**Passage provided:**
Both my grandparents got married as teenagers. One of them had to wait for the ceremony until she turned 16 (her parents’ request). My grandma who graduated high school in 1950 is still alive and she tells me often how her friends got married and kept attending high school until they got pregnant. This wasn’t something all girls did, but it was common enough that no one blinked when it happened. Even in the Little House On the Prairie books, Laura talks about her friends getting married at 13 and 14 years old, and she was not Mormon even though she was alive in pioneer days. People today don’t want to admit that societies around the world married girls once they started menstruation. But, they did. Even Marie Antoinette of Austria married King Louis of France when she was still barely a fresh teenager. The Past is truly a foreign country to the Present.
Why do exmos leave the church.... But cant leave the church? Its like the LDS faith lives rent free in all the exmos head!😳. I just dnt get it. They say they're happy they left the faith, but they sound so unhappy since they left the faith!
@@ahh-2-ahh though not all former members attack the church, I can see how exmos see the church as this cultish organization that needs to be taken down for the benefit of society, like death cults or Scientology. Problem is their bitterness is usually a personal issue with themselves, someone they know, or just their personal theology, and they blame the chruch for every wrong thing in their life.
I’ve seen this alot too. Being anti almost becomes part of their identity, I’m grateful for friends that dont come to church anymore but I can still be social and friendly with. It’s classic breakup behavior, I’m so over you…wonder what you are doing right now? 😂
Hi ex-mo here. Number one, I am happy. I know I can’t convince you my happiness is true happiness, but I promise you it is I am having a good life. Number two if people applied the same logic to other social issues it would be problematic. You left your abuser but you can’t leave abuse alone. You fleed slavery you can’t seem slavery alone. You left an organization that you feel harmed you but you can’t leave it alone and let it harm others. I’m not trying to prove anything. I’m just sharing my perspective and trying to answer your questions.
4:06 it’s not inappropriate to put current moral standards onto past generations. If you aren’t able to do that, then you must admit your morality is subjective, not objective.

**Task 1:** State whether each statement agrees with the comments on teen marriage and former church members, answering yes or no and quoting the deciding words: (a) One commenter's grandmother finished high school in 1950. (b) In the Little House on the Prairie books, Laura's friends marry at 16. (c) The commenter who identifies as an ex-mo says they are unhappy.
The comments and the listing below them were taken from unrelated sources.

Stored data
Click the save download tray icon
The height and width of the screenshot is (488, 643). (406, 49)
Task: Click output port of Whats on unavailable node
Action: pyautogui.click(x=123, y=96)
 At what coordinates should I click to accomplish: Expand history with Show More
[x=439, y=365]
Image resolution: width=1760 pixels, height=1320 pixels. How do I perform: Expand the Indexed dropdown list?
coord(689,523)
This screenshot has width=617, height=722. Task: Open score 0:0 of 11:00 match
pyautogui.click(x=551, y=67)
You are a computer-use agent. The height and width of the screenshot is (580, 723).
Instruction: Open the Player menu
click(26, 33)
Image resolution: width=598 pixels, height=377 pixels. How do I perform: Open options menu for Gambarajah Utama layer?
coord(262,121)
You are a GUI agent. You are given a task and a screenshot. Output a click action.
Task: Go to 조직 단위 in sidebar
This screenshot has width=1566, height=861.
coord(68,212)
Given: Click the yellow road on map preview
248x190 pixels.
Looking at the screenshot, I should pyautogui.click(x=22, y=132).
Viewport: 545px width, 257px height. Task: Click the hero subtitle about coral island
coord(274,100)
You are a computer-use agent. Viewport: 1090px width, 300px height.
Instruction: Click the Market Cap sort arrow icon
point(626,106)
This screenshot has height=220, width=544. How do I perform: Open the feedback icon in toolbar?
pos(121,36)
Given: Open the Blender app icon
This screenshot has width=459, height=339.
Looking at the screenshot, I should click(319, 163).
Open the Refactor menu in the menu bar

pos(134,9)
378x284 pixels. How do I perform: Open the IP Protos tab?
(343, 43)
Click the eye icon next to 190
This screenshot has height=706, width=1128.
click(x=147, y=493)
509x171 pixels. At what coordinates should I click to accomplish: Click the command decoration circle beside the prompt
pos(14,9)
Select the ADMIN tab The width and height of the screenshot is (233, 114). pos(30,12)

**Task 2:** Arrange as a numbered list the lines of the listing between the line holding "Given: Click the yellow road on map preview" and the line holding "point(626,106)", inclusive, leaving out any blank lines.

**Reply 1:**
(a) Yes: "My grandma who graduated high school in 1950 is still alive"
(b) No: "Laura talks about her friends getting married at 13 and 14 years old"
(c) No: "Number one, I am happy."

**Reply 2:**
1. Given: Click the yellow road on map preview
2. 248x190 pixels.
3. Looking at the screenshot, I should pyautogui.click(x=22, y=132).
4. Viewport: 545px width, 257px height. Task: Click the hero subtitle about coral island
5. coord(274,100)
6. You are a computer-use agent. Viewport: 1090px width, 300px height.
7. Instruction: Click the Market Cap sort arrow icon
8. point(626,106)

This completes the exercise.